• THE DATA:
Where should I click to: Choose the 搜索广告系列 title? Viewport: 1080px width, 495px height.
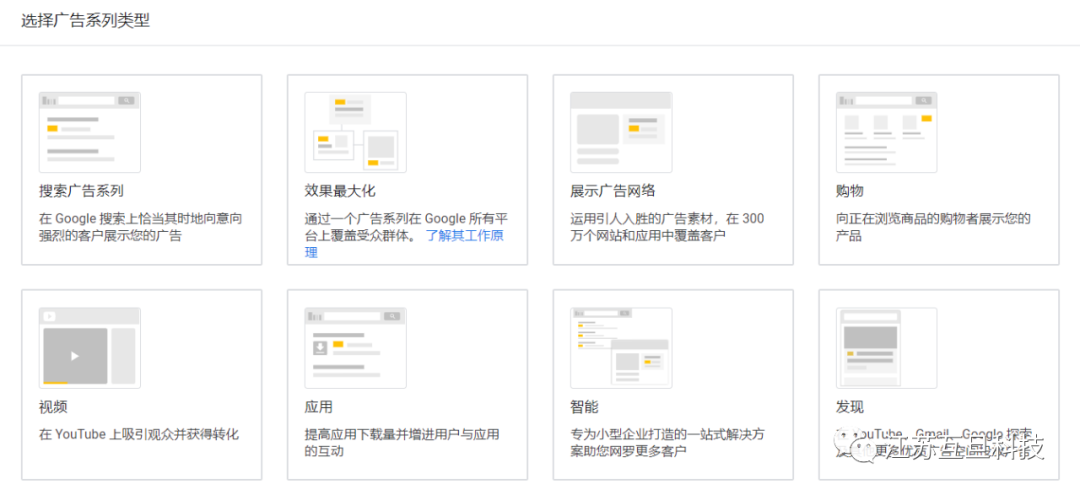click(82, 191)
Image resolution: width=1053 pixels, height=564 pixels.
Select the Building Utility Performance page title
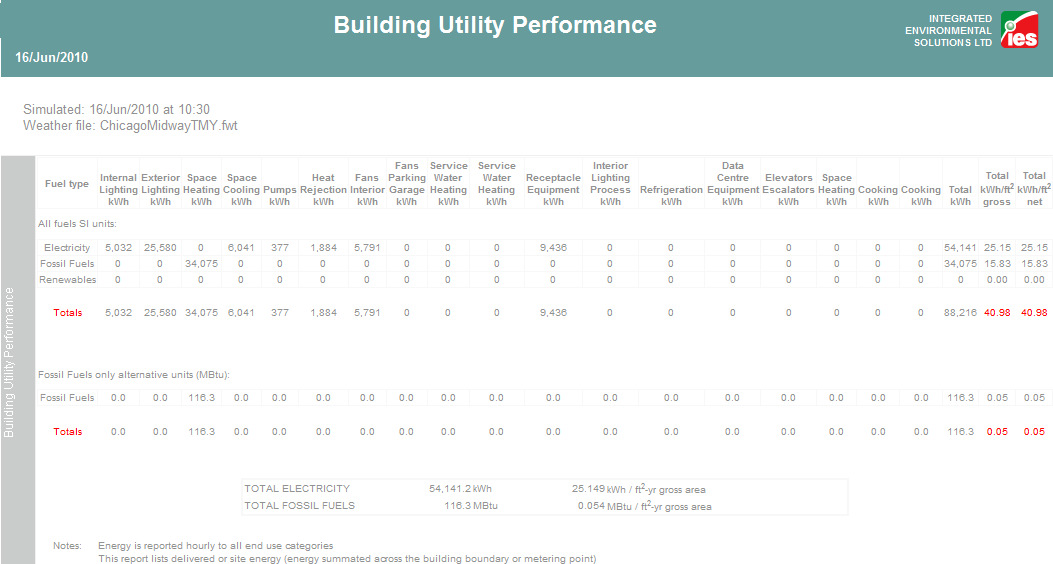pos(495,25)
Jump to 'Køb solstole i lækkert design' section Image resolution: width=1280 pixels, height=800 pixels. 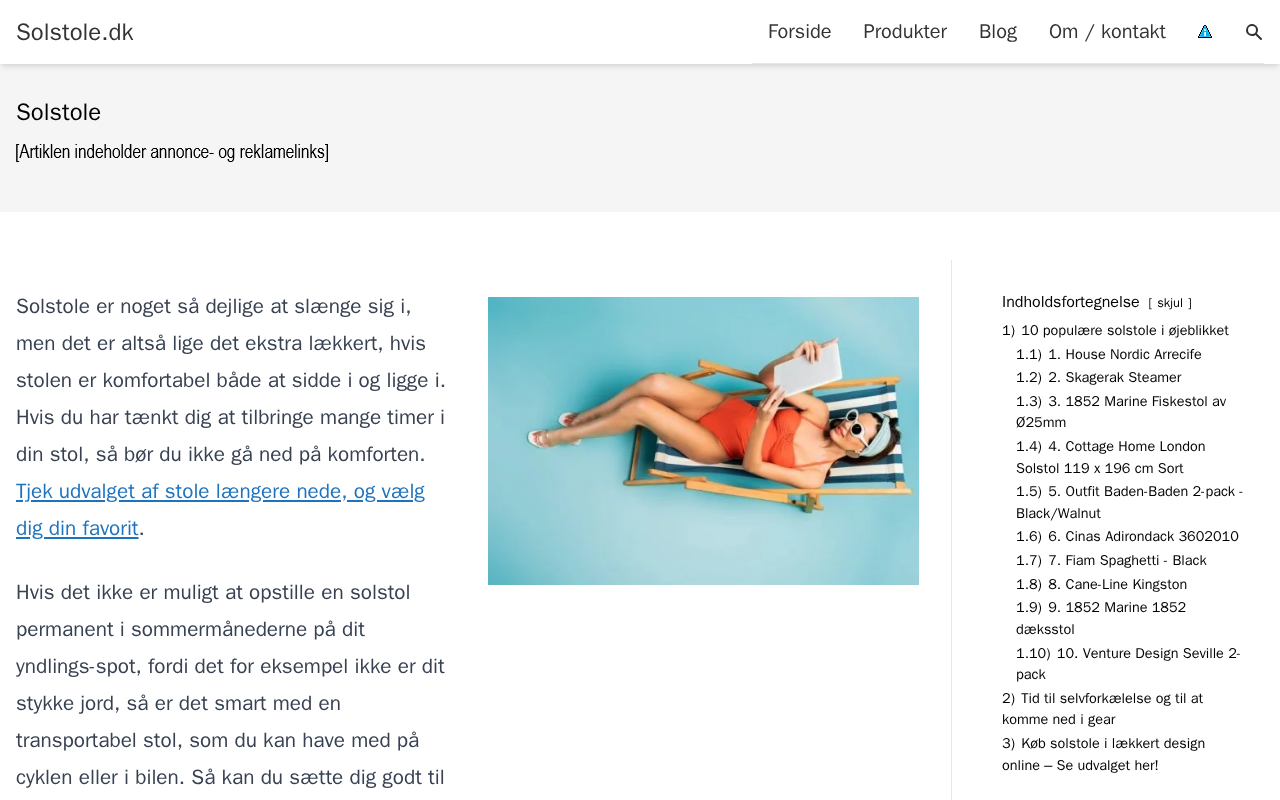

--

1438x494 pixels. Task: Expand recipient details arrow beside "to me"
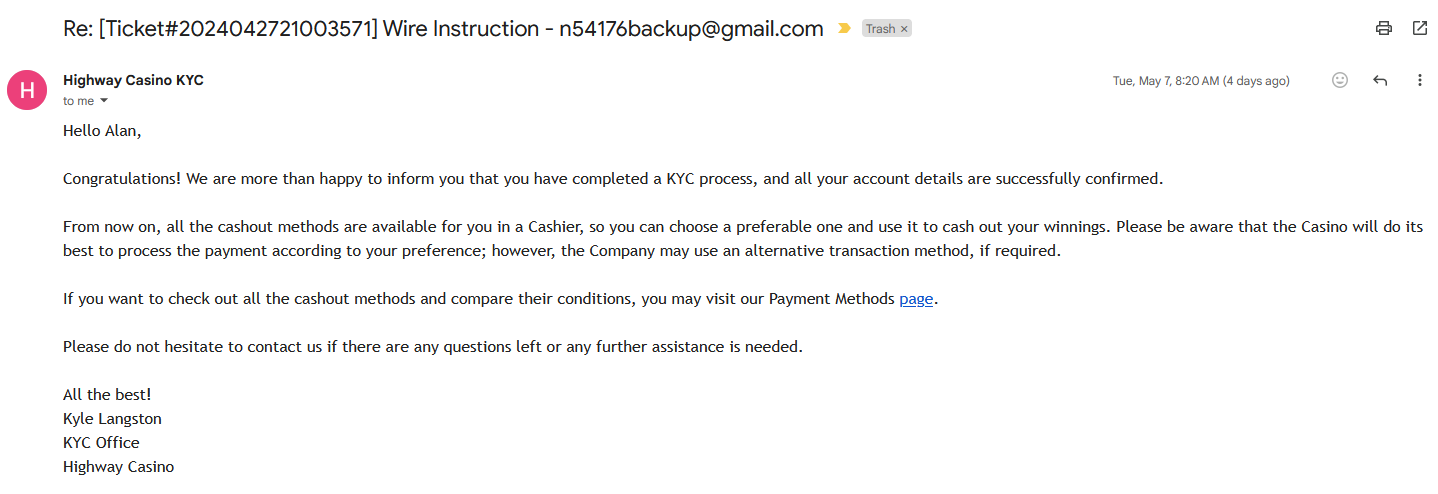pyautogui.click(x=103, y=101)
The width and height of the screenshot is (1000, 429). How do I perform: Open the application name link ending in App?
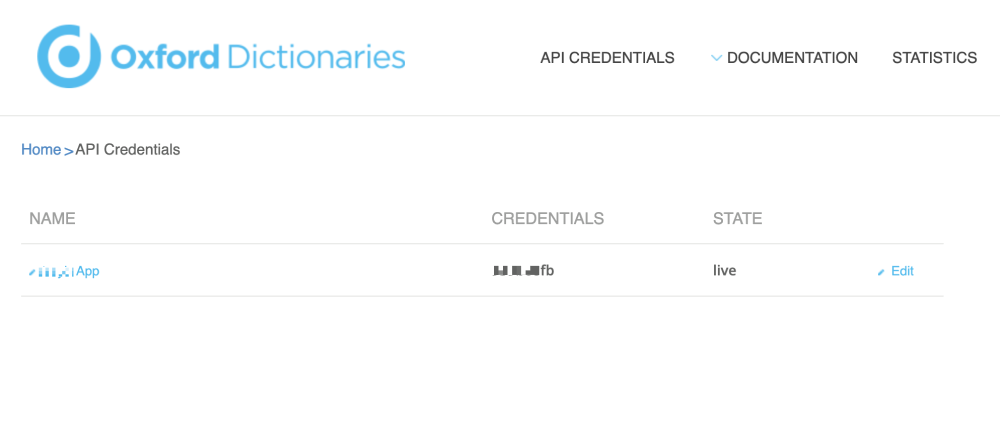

• EXERCISE DESCRIPTION:
In the data above, start at the line holding "1438x494 pixels. Task: Expand" and stop after the line holding "The width and"; write out those lines exactly, without pictures.

• YOUR RESPONSE:
1438x494 pixels. Task: Expand recipient details arrow beside "to me"
pyautogui.click(x=103, y=101)
The width and height of the screenshot is (1000, 429). How do I perform: Open the application name link ending in App?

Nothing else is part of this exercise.